#### [What to do]
Please give the records below as a JSON list of strings, one string per line, from the start up to and including the line with "click(214, 22)". Skip blank lines and leave the pictures out.

────

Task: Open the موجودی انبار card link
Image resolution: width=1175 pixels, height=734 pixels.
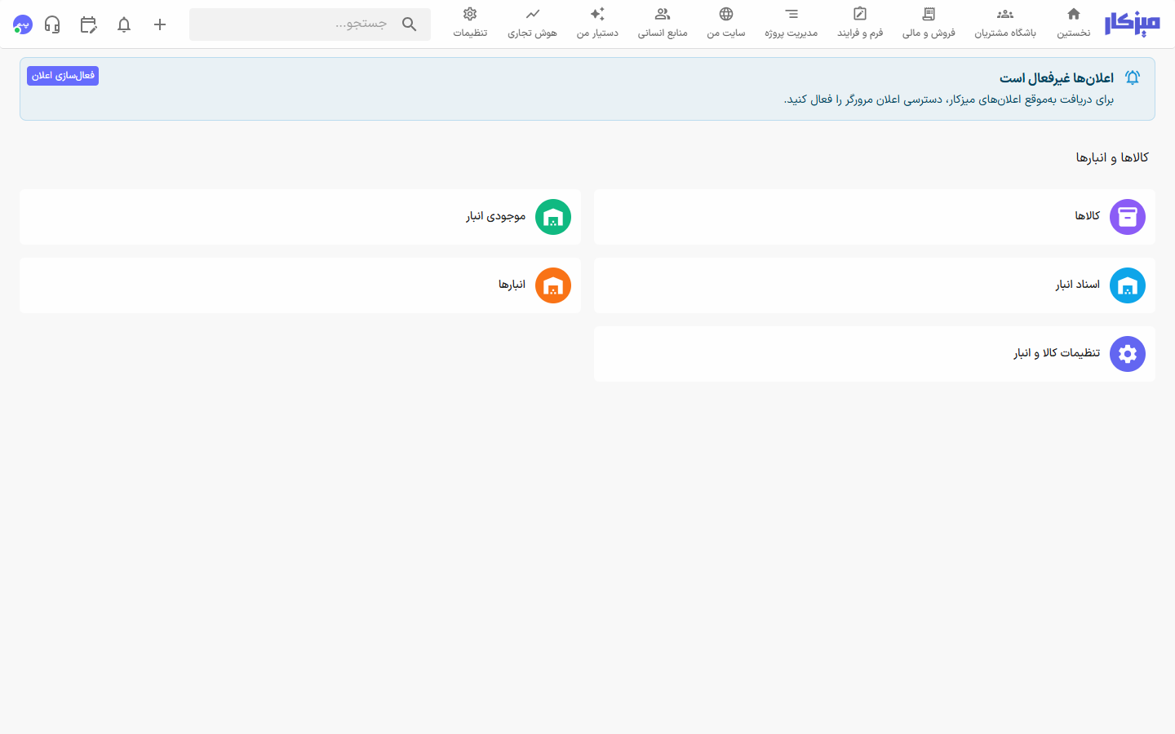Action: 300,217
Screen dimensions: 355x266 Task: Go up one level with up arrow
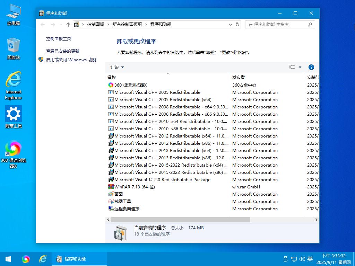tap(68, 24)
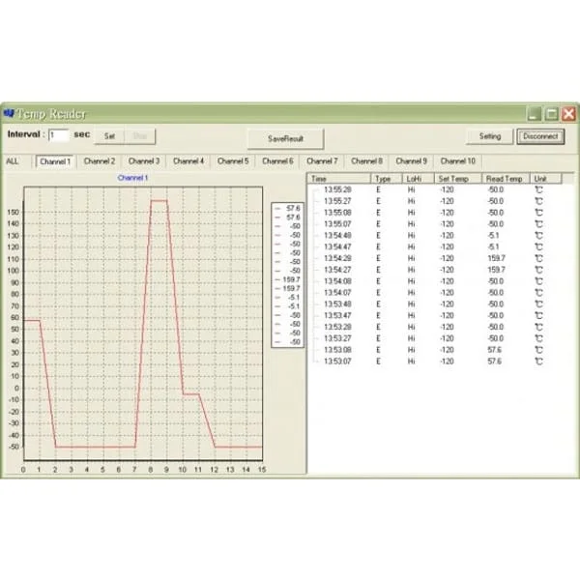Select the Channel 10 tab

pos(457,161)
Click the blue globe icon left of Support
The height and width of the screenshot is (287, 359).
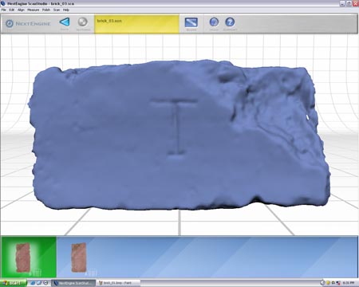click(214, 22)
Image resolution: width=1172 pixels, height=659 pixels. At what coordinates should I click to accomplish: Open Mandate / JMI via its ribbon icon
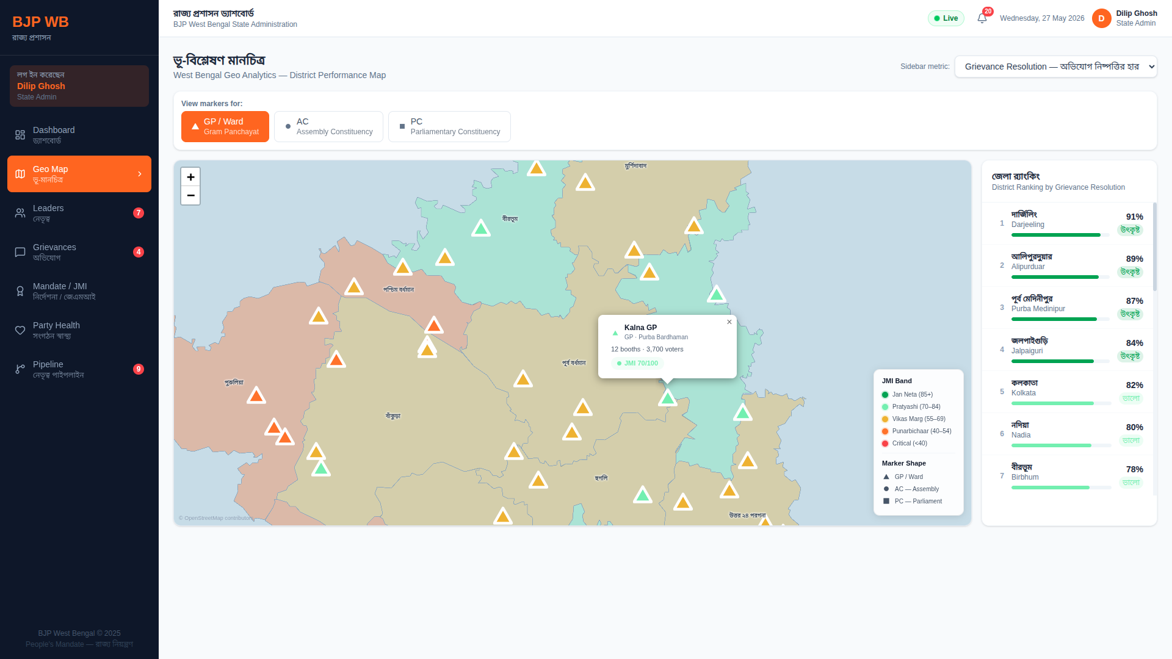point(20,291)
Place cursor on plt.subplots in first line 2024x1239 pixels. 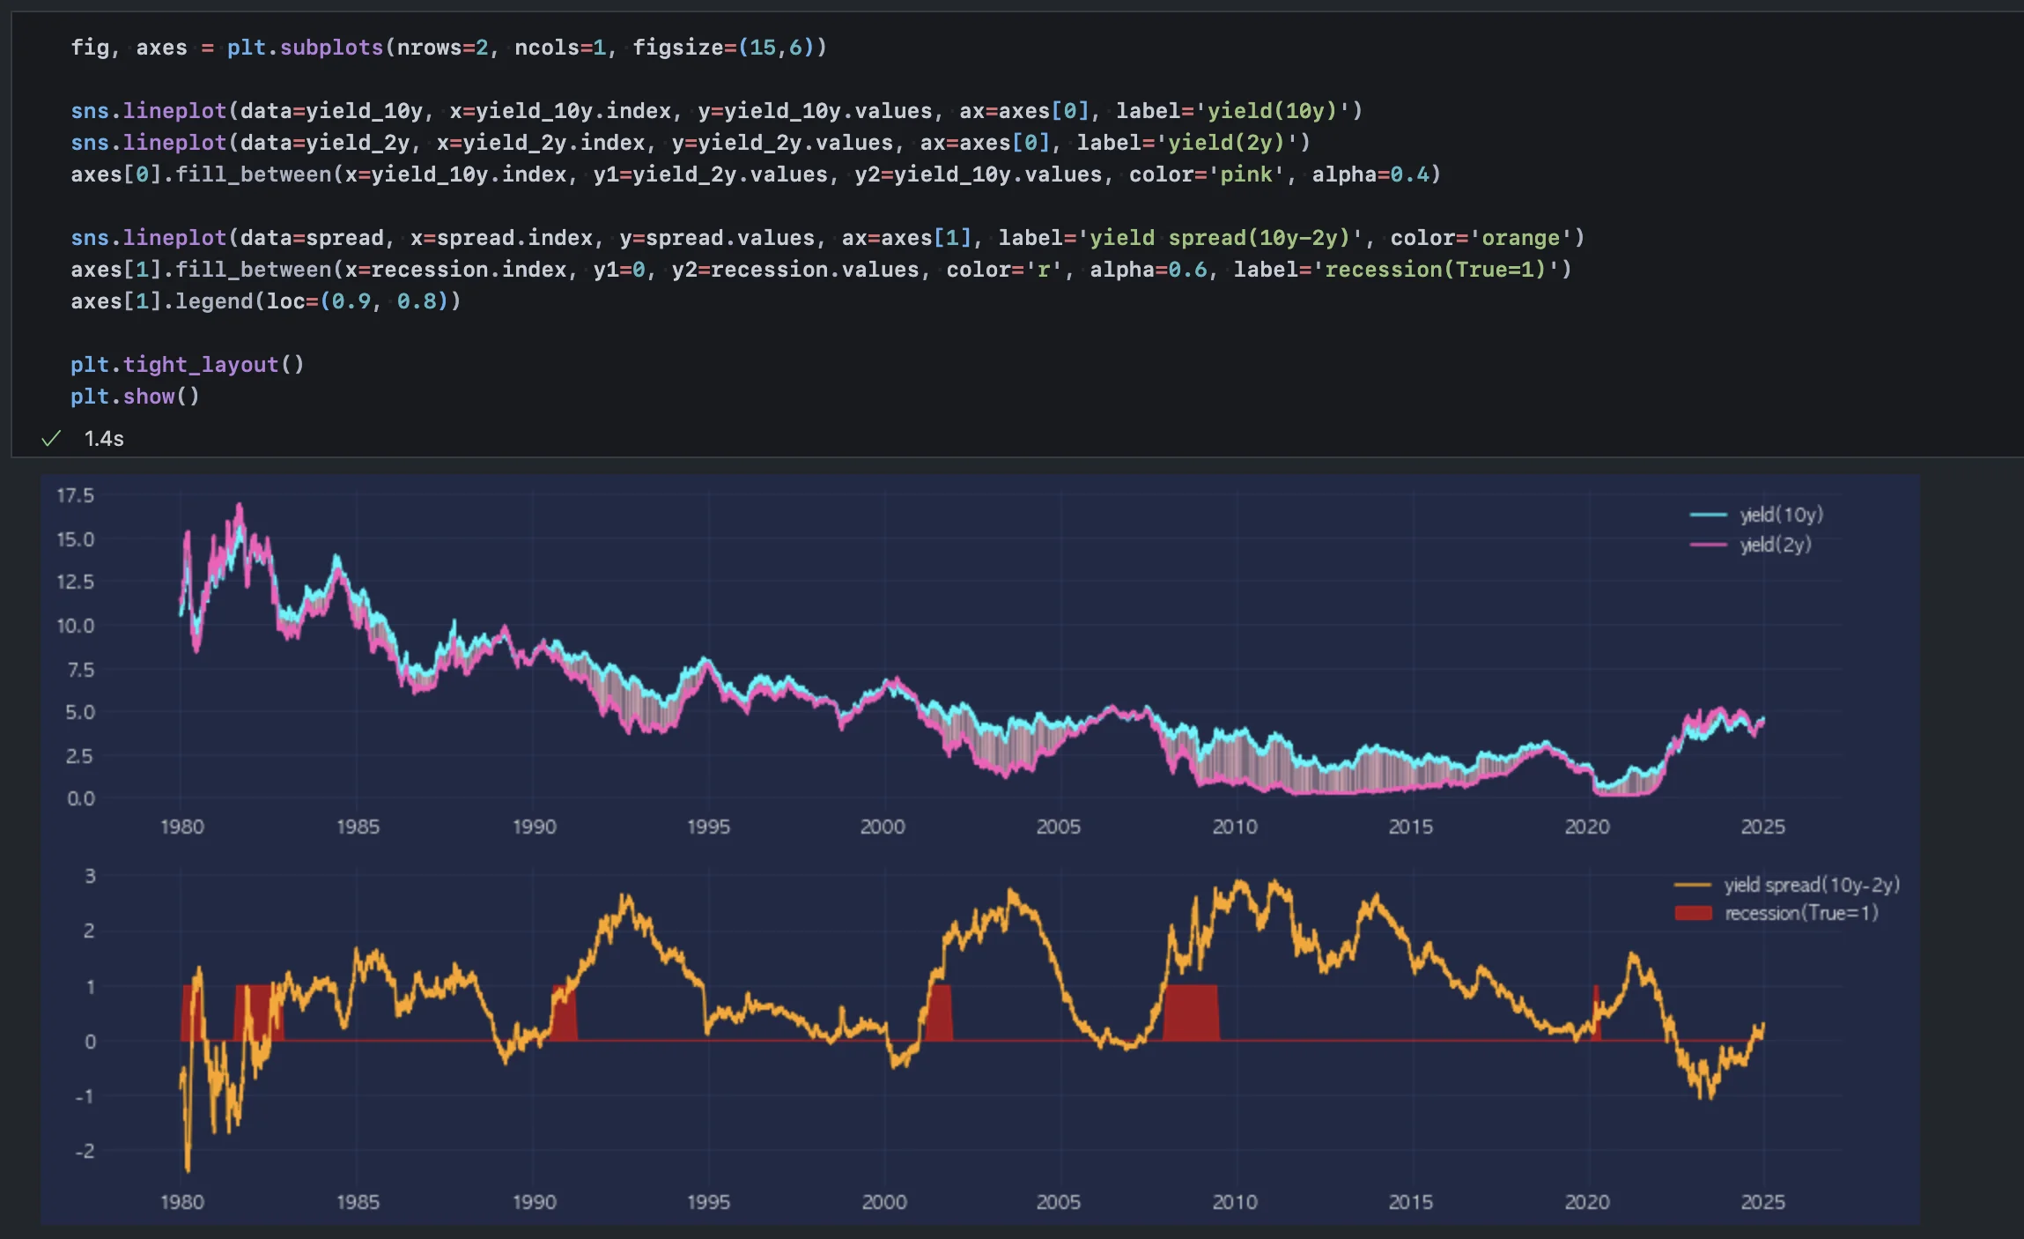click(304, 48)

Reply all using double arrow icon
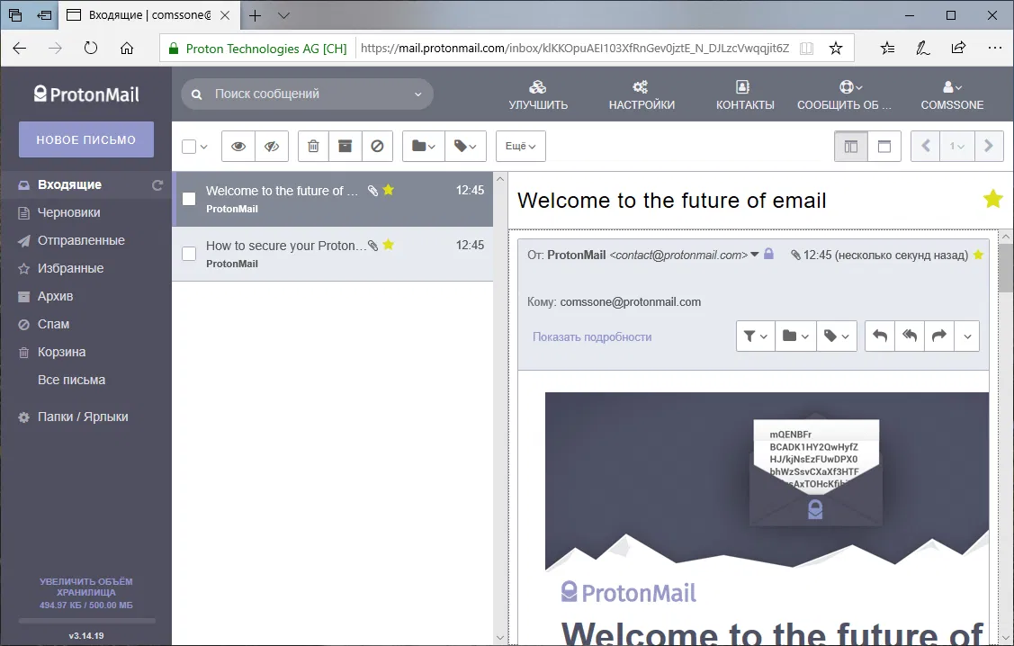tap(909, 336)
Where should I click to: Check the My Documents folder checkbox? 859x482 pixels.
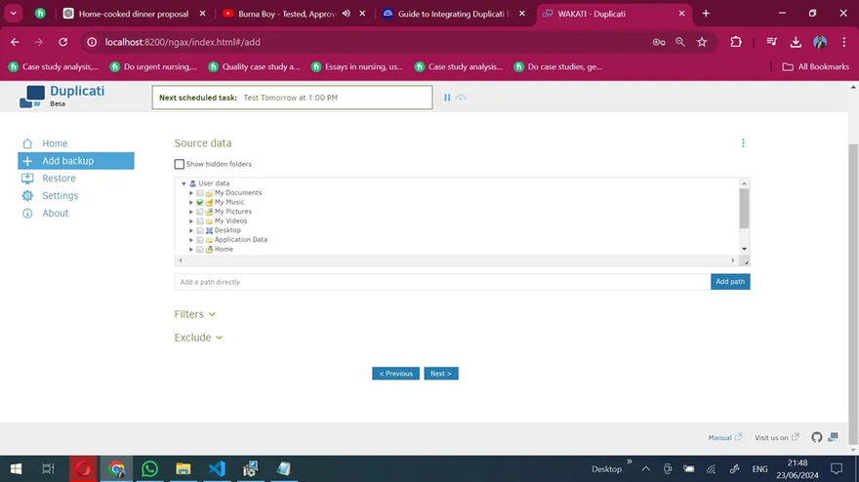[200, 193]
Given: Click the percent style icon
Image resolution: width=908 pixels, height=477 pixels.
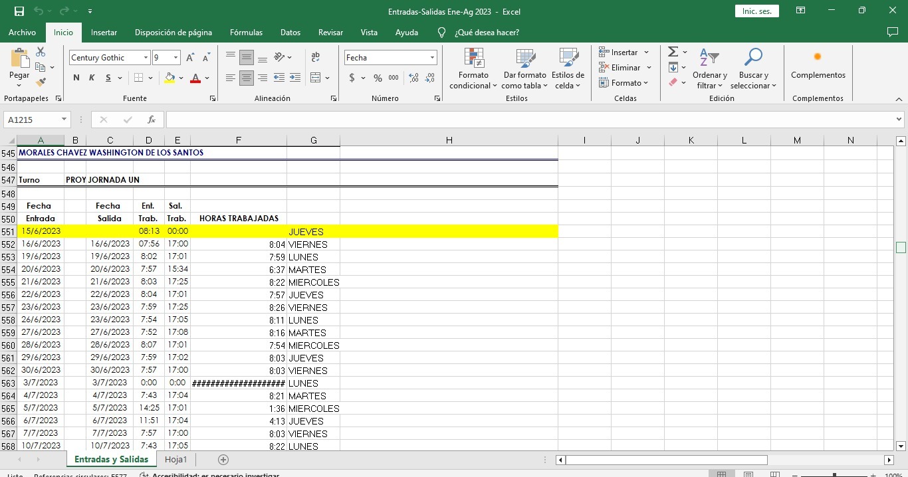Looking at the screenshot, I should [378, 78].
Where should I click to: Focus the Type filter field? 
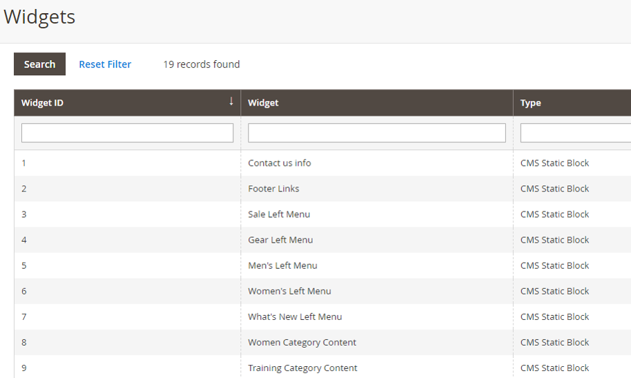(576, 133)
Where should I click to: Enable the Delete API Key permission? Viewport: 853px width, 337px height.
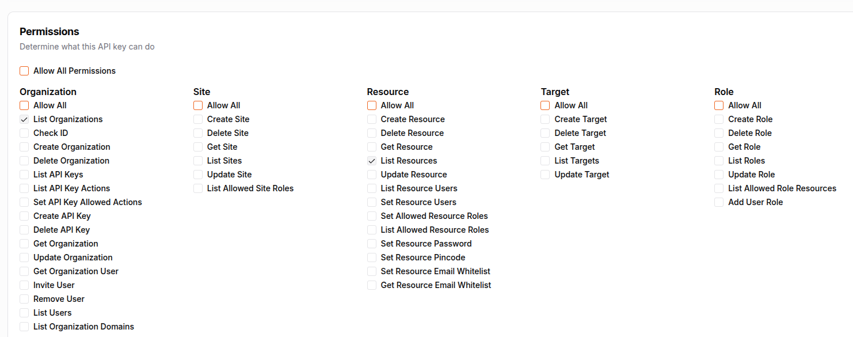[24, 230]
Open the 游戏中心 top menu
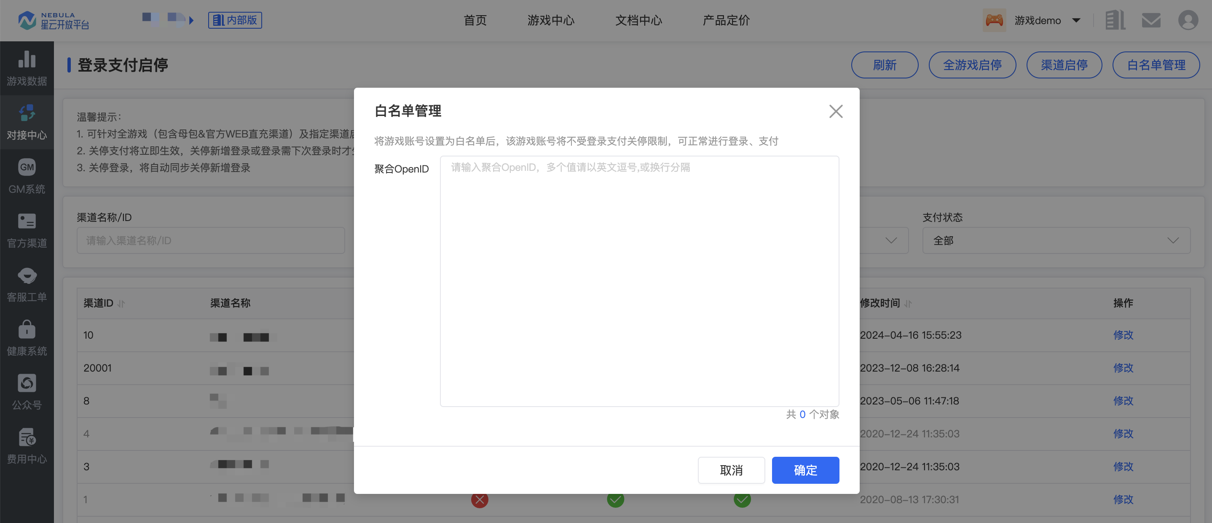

────

#### [Response]
[
  "Task: Open the موجودی انبار card link",
  "Image resolution: width=1175 pixels, height=734 pixels.",
  "Action: 300,217",
  "Screen dimensions: 355x266 Task: Go up one level with up arrow",
  "tap(68, 24)",
  "Select the Channel 10 tab",
  "pos(457,161)",
  "Click the blue globe icon left of Support",
  "The height and width of the screenshot is (287, 359).",
  "click(214, 22)"
]